Luke Muehlhauser: InSpears (2006)和其他出版物,您讨论了确保适应性(学习)代理人安全的挑战:

a designer cannot possibly foresee all circumstances that will be encountered by the agent. Therefore, in addition to supplying an agent with a plan, it is essential to also enable the agent to learn and modify its plan to adapt to unforeseen circumstances. The introduction of learning, however, often makes the agent’s behavior significantly harder to predict. The goal of this research is to verify the behavior of adaptive agents. In particular, our objective is to develop efficient methods for determining whether the behavior of learning agents remains within the bounds of prespecified constraints… after learning…

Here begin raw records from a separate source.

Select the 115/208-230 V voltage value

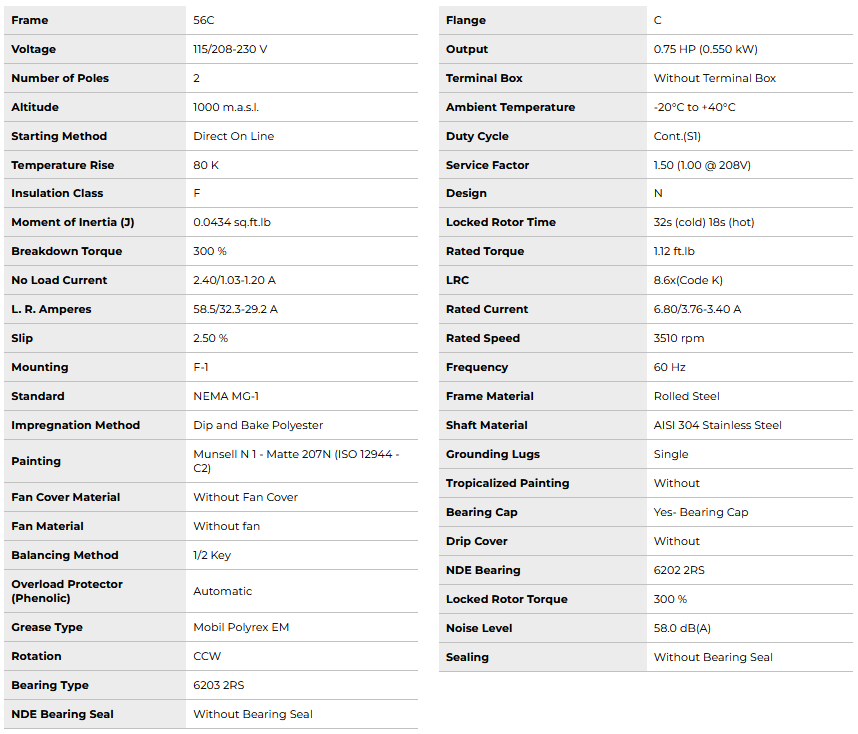click(x=230, y=49)
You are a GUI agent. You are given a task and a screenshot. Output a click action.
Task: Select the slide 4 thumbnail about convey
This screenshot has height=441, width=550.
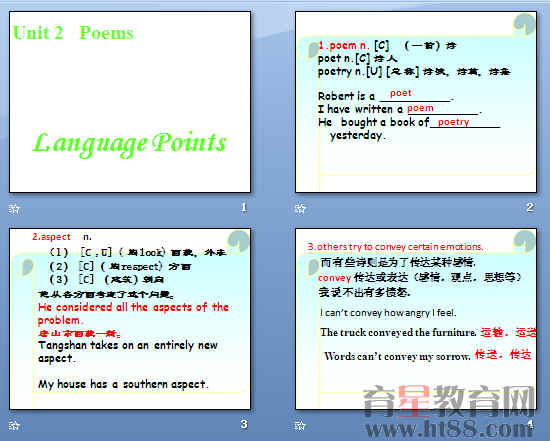[416, 319]
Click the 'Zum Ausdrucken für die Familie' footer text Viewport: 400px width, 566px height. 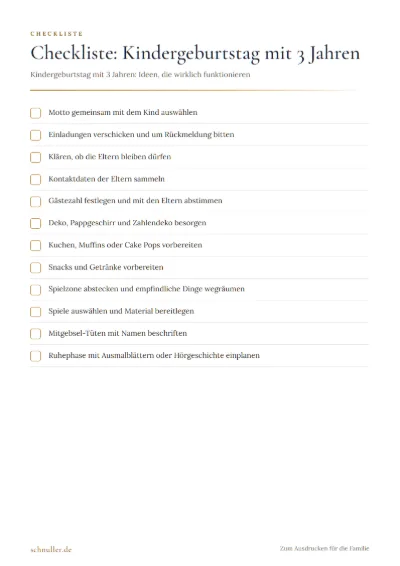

…Our results include proofs that… with respect to important classes of properties… if the [safety] property holds for the agent’s plan prior to learning, then it is guaranteed to still hold after learning. If an agent uses these “safe” learning operators, it will be guaranteed to preserve the properties with no reverification required. This is the best one could hope for in an online situation where rapid response time is critical. For other learning operators and property classes our a priori results are negative. However, for these cases we have developed incremental reverification algorithms that can save time over total reverification from scratch.

What do you mean by “incremental” reverification algorithms, as in the last sentence I quoted?


Diana Spears: Verification (model checking, in particular) consists of proving that a computer program satisfies a desirable property/constraint and, if it does not, a counterexample is provided. In my work, I assume that this program is a (multi)agent plan for action. In most real-world applications, plans are typically enormous and therefore verification may be quite time-consuming. Suppose the safety property/constraint that agent A must always obey is that “agent A should always be at least M units away from agent B” (to prevent collisions). Let’s assume that initial verification proved that the entire plan (consisting of all action sequences that agent A could ever possibly take) is guaranteed to obey this property in all circumstances. Furthermore, let’s assume that adaptation is required after the agent has been fielded, where adaptation consists of applying a machine learning operator to modify the plan. For example, suppose a specific part of the plan states that agent A should “move from location 3 to location 4 if there is a clear path between 3 and 4, the ground is fairly level (e.g., nowhere higher than X or lower than Y between locations 3 and 4), and if the schedule permits such movement at this time.” Then an example machine learning operator might change the “4” to “6” based on new information about the task being performed.

注意,这个学习算子只修改一个condition in one miniscule portion of the entire plan.Therefore, why re-verify that the entire plan still satisfies the desired property after learning? Why not re-verify only the specific portion of the plan that was modified, as well as any parts of the plan that depend on the modified portion? That is what “incremental re-verification” does. It localizes post-adaptation verification to only those parts of the plan that are essential to re-verify. In doing so, it improves the time complexity of re-verification. Time complexity is a very important and practical consideration for online systems – especially those that operate in real-time or in time-critical situations. In my research I ran numerous experiments comparing the CPU time of re-verifying an entire plan versus localized incremental re-verification of the plan after learning. My results showed as much as a 1/2-billion-fold speedup using incremental re-verification! And that’s using a plan that’s tiny compared to what agents would typically use in the real world.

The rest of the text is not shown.